(Saved entries)
*** Block opens ***
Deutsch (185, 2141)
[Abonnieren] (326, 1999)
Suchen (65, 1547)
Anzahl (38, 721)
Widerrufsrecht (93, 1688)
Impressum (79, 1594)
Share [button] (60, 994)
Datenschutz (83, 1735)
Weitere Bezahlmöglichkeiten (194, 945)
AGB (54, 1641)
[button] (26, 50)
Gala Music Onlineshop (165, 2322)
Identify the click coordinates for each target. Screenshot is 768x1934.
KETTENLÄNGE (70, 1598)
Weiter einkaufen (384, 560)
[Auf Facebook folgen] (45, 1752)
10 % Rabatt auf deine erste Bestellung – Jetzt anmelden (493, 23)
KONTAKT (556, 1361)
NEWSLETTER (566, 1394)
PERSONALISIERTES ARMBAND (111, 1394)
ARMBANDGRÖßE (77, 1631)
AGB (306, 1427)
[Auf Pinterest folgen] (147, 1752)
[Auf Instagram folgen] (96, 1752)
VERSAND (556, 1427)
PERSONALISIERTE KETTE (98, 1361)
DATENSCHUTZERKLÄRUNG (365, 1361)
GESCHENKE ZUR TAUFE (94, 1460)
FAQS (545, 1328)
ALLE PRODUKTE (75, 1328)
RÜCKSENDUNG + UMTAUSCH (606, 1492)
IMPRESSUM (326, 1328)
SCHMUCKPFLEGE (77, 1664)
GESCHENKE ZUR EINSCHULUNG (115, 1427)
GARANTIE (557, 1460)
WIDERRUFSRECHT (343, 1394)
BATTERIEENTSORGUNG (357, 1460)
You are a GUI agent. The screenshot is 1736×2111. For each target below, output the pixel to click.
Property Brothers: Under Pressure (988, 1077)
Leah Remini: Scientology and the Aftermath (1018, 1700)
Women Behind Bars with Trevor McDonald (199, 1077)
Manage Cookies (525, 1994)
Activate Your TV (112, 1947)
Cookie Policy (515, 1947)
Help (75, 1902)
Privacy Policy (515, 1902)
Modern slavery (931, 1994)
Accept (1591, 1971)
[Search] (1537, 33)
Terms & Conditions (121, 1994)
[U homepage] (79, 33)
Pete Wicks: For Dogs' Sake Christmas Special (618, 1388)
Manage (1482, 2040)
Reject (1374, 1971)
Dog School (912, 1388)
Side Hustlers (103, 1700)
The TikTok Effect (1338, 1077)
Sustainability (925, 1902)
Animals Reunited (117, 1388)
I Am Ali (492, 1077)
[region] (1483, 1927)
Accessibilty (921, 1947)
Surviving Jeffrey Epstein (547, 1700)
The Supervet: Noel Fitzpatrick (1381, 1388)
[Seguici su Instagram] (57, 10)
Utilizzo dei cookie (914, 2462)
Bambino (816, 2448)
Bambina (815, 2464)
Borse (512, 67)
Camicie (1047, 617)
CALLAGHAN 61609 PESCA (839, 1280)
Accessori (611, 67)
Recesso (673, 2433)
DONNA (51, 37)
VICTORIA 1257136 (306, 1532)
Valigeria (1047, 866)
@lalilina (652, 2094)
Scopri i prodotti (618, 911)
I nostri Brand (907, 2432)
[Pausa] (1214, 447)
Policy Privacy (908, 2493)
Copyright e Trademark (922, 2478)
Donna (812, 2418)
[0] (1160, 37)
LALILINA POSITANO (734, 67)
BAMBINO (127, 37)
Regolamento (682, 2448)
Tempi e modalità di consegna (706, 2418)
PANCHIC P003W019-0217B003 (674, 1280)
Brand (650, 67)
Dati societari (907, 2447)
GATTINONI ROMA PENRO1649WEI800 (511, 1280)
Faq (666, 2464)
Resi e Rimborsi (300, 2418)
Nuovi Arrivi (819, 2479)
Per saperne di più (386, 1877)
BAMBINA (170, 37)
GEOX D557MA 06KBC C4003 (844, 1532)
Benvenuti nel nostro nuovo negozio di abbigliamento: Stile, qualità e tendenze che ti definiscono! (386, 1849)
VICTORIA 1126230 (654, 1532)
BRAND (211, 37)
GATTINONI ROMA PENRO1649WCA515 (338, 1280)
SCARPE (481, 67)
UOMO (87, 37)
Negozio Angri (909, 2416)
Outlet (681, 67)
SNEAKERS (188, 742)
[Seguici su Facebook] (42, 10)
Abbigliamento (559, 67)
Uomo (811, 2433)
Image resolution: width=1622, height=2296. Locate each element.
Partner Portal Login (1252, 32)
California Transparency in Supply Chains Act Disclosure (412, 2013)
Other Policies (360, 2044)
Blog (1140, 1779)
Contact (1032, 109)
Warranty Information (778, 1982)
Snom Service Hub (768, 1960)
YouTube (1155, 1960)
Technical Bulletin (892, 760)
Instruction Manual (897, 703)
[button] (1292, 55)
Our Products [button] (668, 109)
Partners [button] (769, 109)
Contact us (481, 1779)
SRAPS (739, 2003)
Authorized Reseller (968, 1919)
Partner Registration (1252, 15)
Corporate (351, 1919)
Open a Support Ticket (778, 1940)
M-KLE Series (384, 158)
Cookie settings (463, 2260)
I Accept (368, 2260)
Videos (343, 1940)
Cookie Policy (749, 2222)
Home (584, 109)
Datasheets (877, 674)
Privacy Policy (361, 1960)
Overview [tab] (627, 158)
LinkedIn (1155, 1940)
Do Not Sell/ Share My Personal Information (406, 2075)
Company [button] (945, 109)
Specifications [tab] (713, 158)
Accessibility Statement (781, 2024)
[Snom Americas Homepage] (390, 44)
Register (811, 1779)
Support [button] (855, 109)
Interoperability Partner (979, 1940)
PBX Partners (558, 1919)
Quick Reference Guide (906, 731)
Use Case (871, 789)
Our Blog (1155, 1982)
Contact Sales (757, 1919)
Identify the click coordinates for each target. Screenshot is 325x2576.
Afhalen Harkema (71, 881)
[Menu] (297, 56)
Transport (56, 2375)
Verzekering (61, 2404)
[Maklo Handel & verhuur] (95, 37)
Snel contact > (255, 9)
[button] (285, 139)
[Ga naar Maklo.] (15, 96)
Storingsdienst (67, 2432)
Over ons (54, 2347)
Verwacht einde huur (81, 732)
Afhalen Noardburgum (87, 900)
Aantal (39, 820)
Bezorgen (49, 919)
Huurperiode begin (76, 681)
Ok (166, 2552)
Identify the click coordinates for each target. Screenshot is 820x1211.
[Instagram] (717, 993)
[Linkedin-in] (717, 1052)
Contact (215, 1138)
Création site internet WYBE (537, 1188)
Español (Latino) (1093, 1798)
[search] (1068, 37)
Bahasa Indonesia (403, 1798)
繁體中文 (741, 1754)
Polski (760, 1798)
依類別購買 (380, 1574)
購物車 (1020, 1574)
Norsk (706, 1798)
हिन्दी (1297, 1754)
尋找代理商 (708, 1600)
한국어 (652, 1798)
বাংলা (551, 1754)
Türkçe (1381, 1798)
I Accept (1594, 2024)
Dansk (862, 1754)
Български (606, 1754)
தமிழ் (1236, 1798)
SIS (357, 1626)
*** Block closes ***
Work order -> Restate word for word only the lines above from the line containing "Side Hustlers (103, 1700)" to the line containing "California Transparency in", both of them included.

Task result ->
Side Hustlers (103, 1700)
The TikTok Effect (1338, 1077)
Sustainability (925, 1902)
Animals Reunited (117, 1388)
I Am Ali (492, 1077)
[region] (1483, 1927)
Accessibilty (921, 1947)
Surviving Jeffrey Epstein (547, 1700)
The Supervet: Noel Fitzpatrick (1381, 1388)
[Seguici su Instagram] (57, 10)
Utilizzo dei cookie (914, 2462)
Bambino (816, 2448)
Bambina (815, 2464)
Borse (512, 67)
Camicie (1047, 617)
CALLAGHAN 61609 PESCA (839, 1280)
Accessori (611, 67)
Recesso (673, 2433)
DONNA (51, 37)
VICTORIA 1257136 (306, 1532)
Valigeria (1047, 866)
@lalilina (652, 2094)
Scopri i prodotti (618, 911)
I nostri Brand (907, 2432)
[Pausa] (1214, 447)
Policy Privacy (908, 2493)
Copyright e Trademark (922, 2478)
Donna (812, 2418)
[0] (1160, 37)
LALILINA POSITANO (734, 67)
BAMBINO (127, 37)
Regolamento (682, 2448)
Tempi e modalità di consegna (706, 2418)
PANCHIC P003W019-0217B003 (674, 1280)
Brand (650, 67)
Dati societari (907, 2447)
GATTINONI ROMA PENRO1649WEI800 (511, 1280)
Faq (666, 2464)
Resi e Rimborsi (300, 2418)
Nuovi Arrivi (819, 2479)
Per saperne di più (386, 1877)
BAMBINA (170, 37)
GEOX D557MA 06KBC C4003 (844, 1532)
Benvenuti nel nostro nuovo negozio di abbigliamento: Stile, qualità e tendenze che ti definiscono! (386, 1849)
VICTORIA 1126230 (654, 1532)
BRAND (211, 37)
GATTINONI ROMA PENRO1649WCA515 (338, 1280)
SCARPE (481, 67)
UOMO (87, 37)
Negozio Angri (909, 2416)
Outlet (681, 67)
SNEAKERS (188, 742)
[Seguici su Facebook] (42, 10)
Abbigliamento (559, 67)
Uomo (811, 2433)
Image resolution: width=1622, height=2296. Locate each element.
Partner Portal Login (1252, 32)
California Transparency in Supply Chains Act Disclosure (412, 2013)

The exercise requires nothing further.